[Exercise requirements]
1. Please repeat the post on HPC in the cloud word for word, everything from "For years, I" down to "is petty gatekeeping.".
2. Answer these questions from the post on HPC in the cloud:
(a) Where did a Microsoft Azure cluster place on the latest Top 500 list?
(b) What does China have that it didn't submit benchmarks for?
(c) Where does most of the world's HPC happen?

Document extract section start

You can do real HPC in the cloud

The latest Top 500 list came out earlier this week. I’m generally indifferent to the Top 500 these days (in part because China has two exaflop systems that it didn’t submit benchmarks for). But for better or worse, it’s still an important measure for many HPC practitioners. And that’s why the fact that Microsoft Azure cracked the top 10 is such a big deal.

For years, I heard that the public cloud can’t be used for “real” HPC. Sure, you can do throughput workloads, or small MPI jobs as a code test, but once it’s time to do the production workload, it has to be bare metal. This has never not been wrong. With a public cloud cluster as the 10th most powerful supercomputer* in the world, there’s no question that it can be done.

So the question becomes: should you do “real” HPC in the cloud? For whatever “real” means. There are cases where buying hardware and running it makes sense. There are cases where the flexibility of infrastructure-as-a-service wins. The answer has always been—and always will be—run the workload on the infrastructure that best fits the needs. To dismiss cloud for all use cases is petty gatekeeping.

I congratulate my friends at Azure for their work in making this happen. I couldn’t be happier for them. Most of the world’s HPC happens in small datacenters, not the large HPC centers that tend to dominate the Top 500. The better public cloud providers can serve the majority of the market, the better it is for us all.

Document extract section end
Supplied material section start

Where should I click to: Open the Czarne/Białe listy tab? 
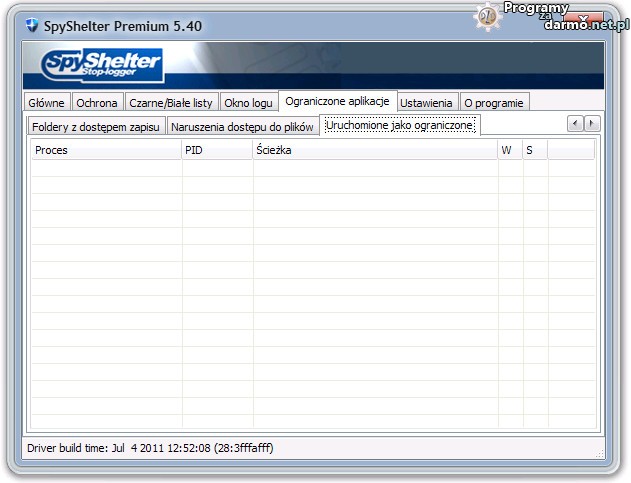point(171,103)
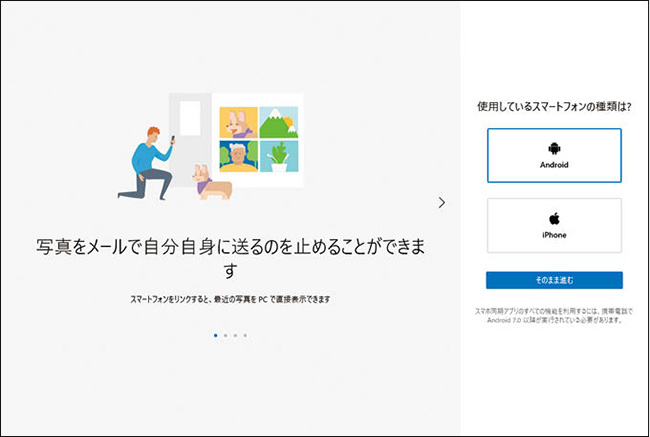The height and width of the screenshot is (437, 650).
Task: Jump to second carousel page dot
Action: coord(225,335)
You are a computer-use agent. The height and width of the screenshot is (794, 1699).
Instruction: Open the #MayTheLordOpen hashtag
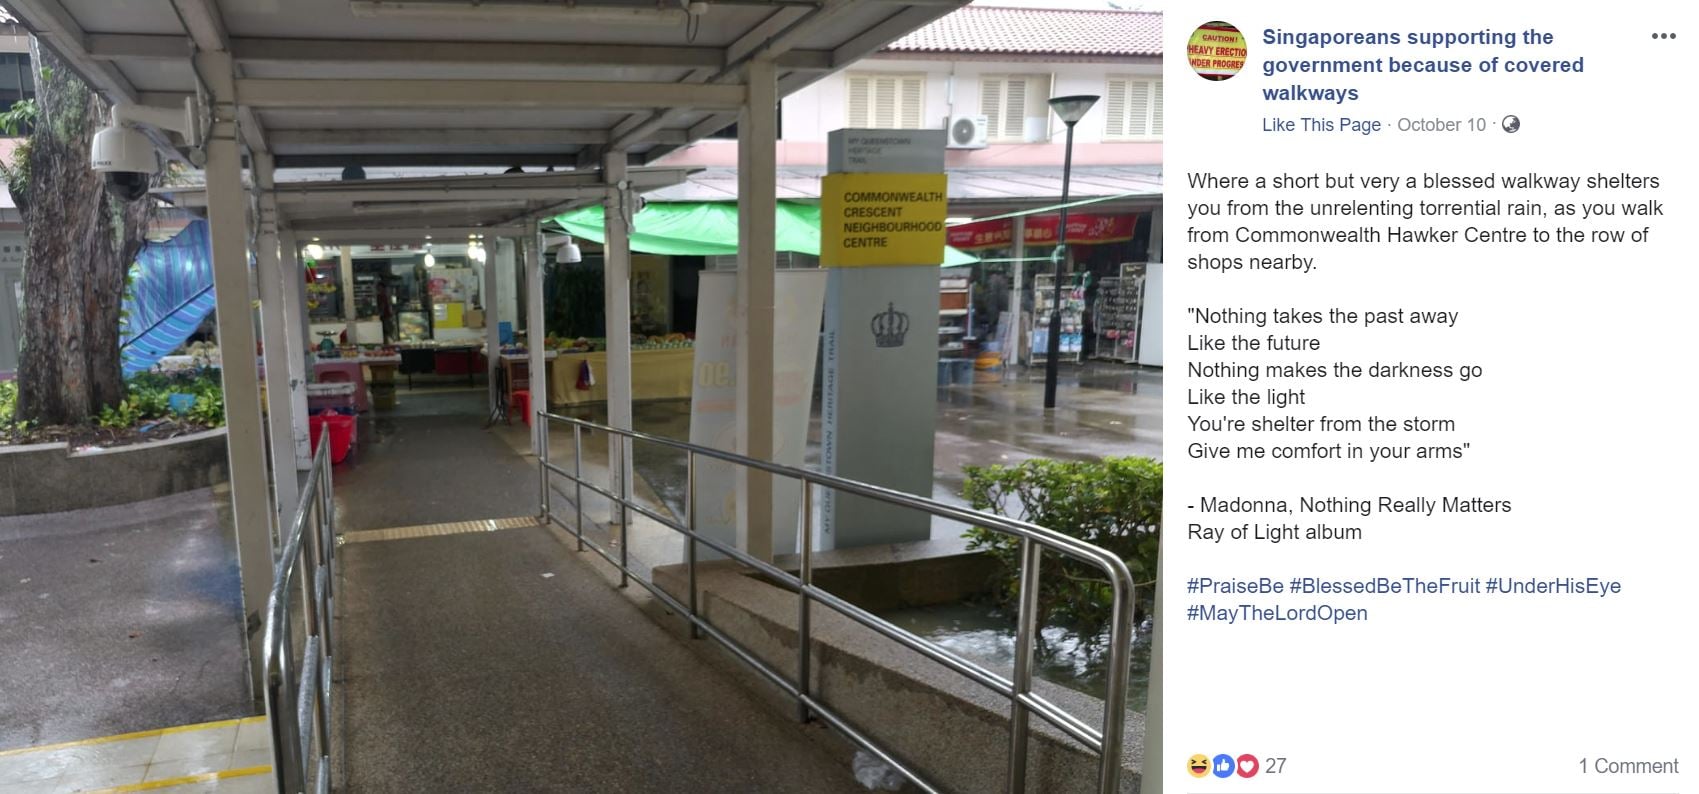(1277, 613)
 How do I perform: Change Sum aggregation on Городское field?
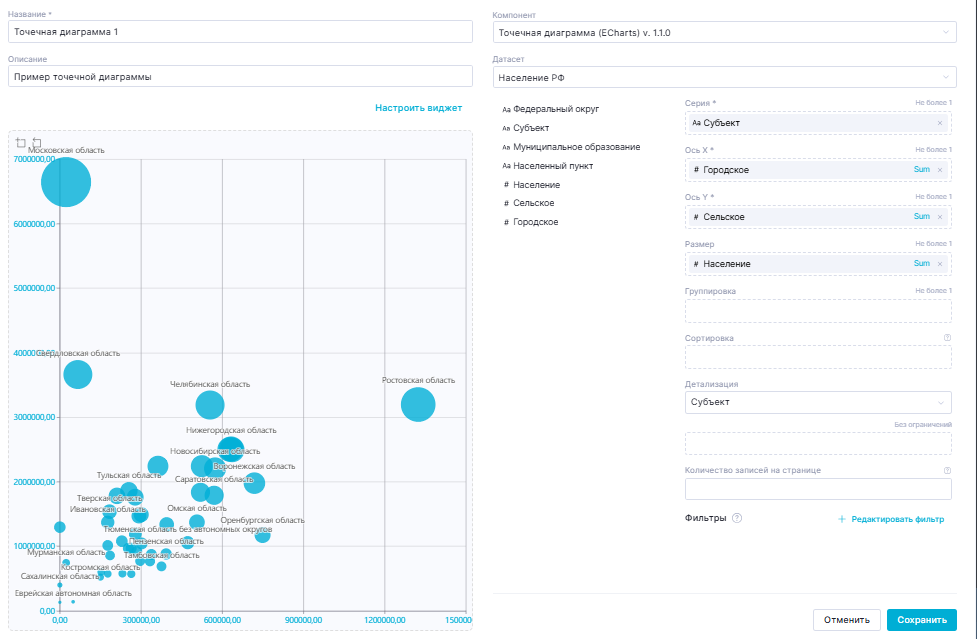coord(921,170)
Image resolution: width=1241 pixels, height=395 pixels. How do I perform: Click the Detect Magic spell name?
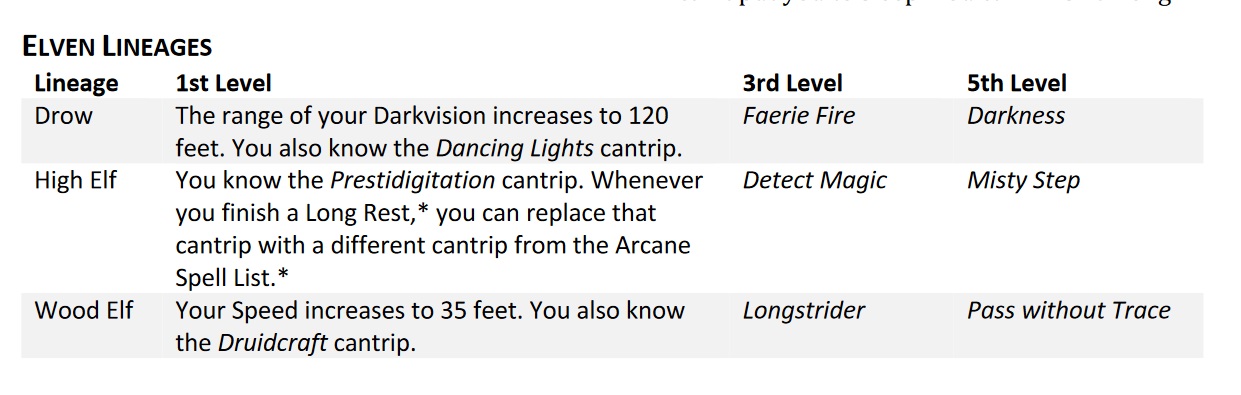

Supplied material section end
Supplied material section start

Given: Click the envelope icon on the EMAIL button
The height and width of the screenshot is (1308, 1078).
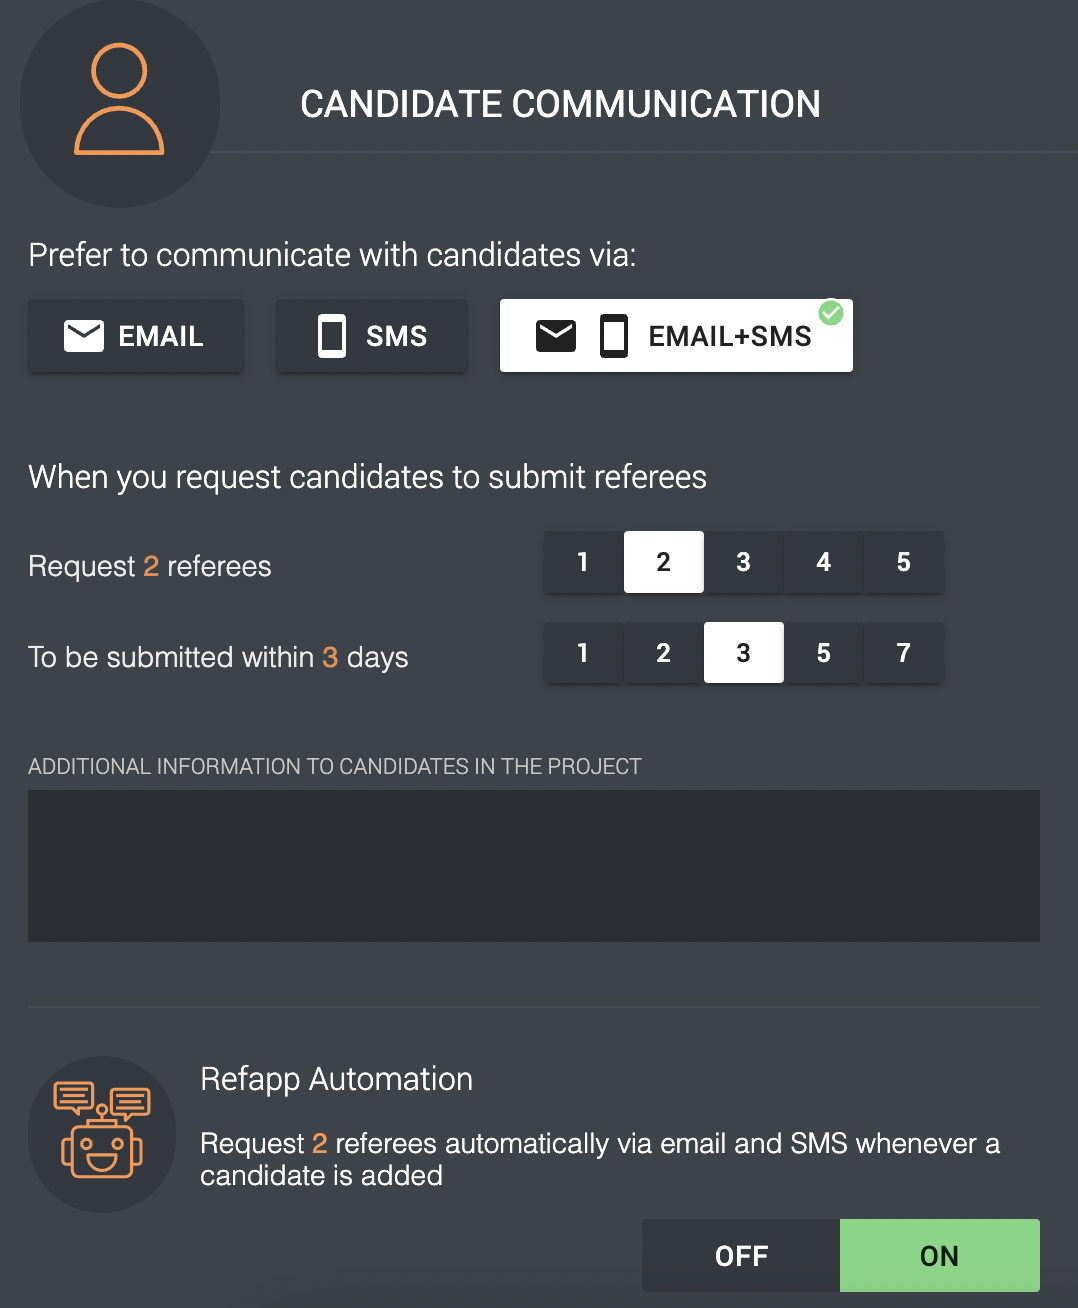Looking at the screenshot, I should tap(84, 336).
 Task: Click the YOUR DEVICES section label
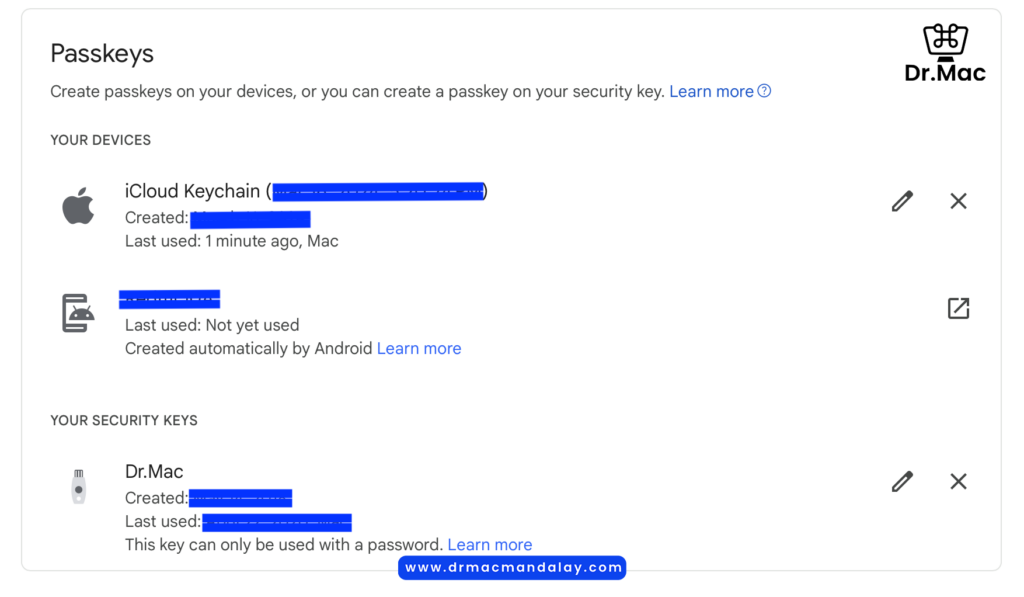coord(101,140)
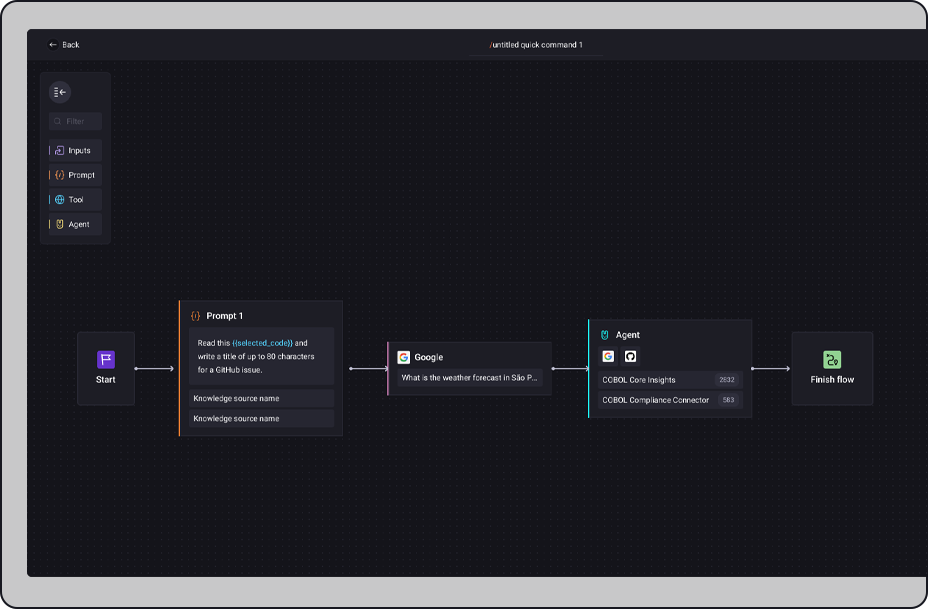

Supplied material section end
Supplied material section start

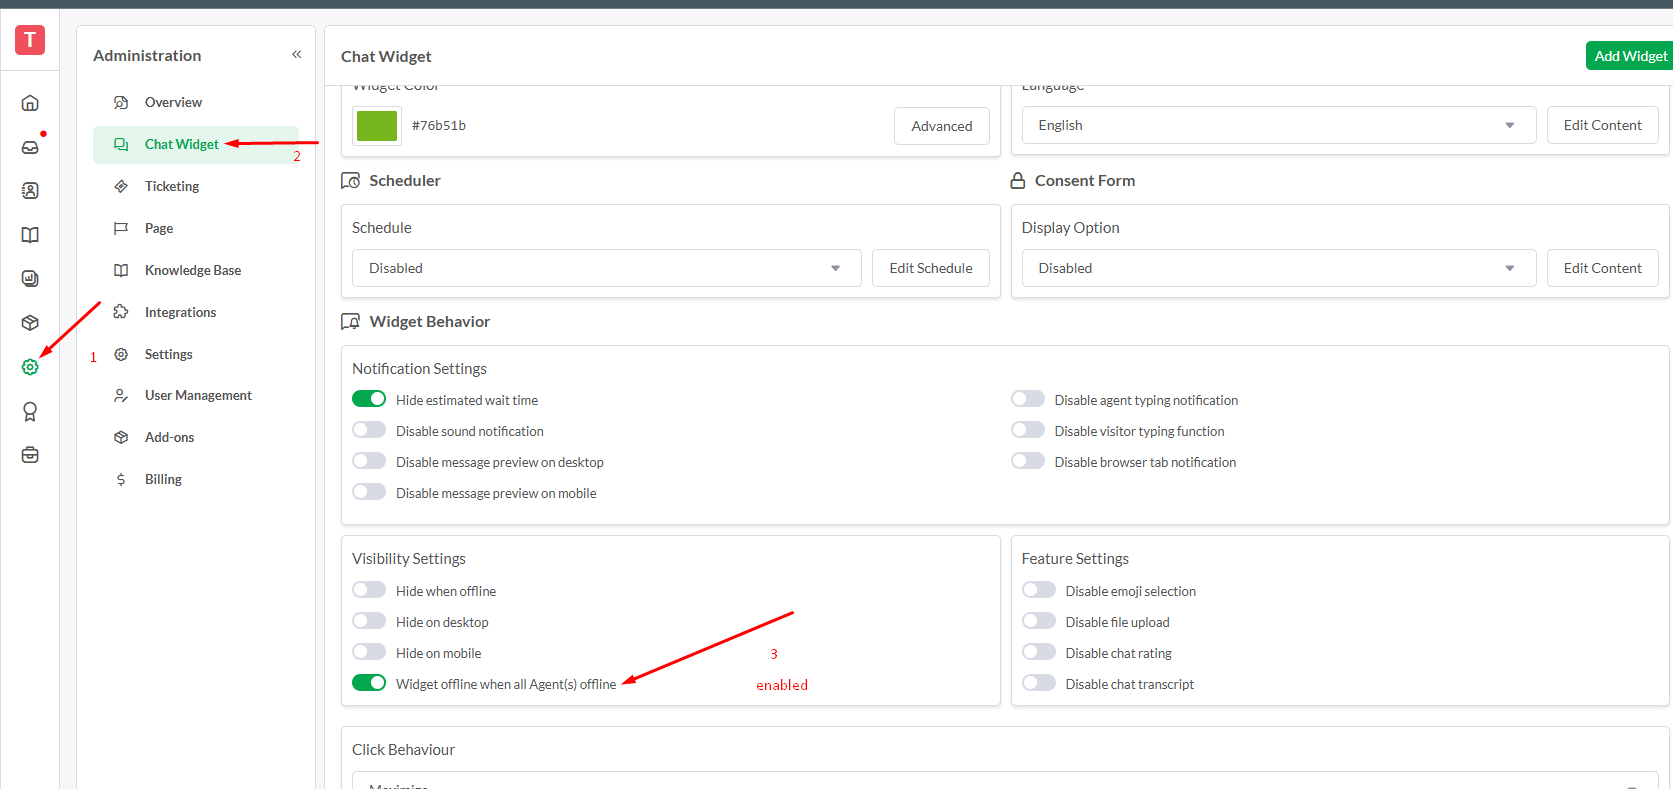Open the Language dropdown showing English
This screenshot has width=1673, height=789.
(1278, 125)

Supplied material section end

[Completed exercise]
1.
For years, I heard that the public cloud can’t be used for “real” HPC. Sure, you can do throughput workloads, or small MPI jobs as a code test, but once it’s time to do the production workload, it has to be bare metal. This has never not been wrong. With a public cloud cluster as the 10th most powerful supercomputer* in the world, there’s no question that it can be done.

So the question becomes: should you do “real” HPC in the cloud? For whatever “real” means. There are cases where buying hardware and running it makes sense. There are cases where the flexibility of infrastructure-as-a-service wins. The answer has always been—and always will be—run the workload on the infrastructure that best fits the needs. To dismiss cloud for all use cases is petty gatekeeping.

2.
(a) 10th, in the top 10.
(b) Two exaflop systems.
(c) In small datacenters.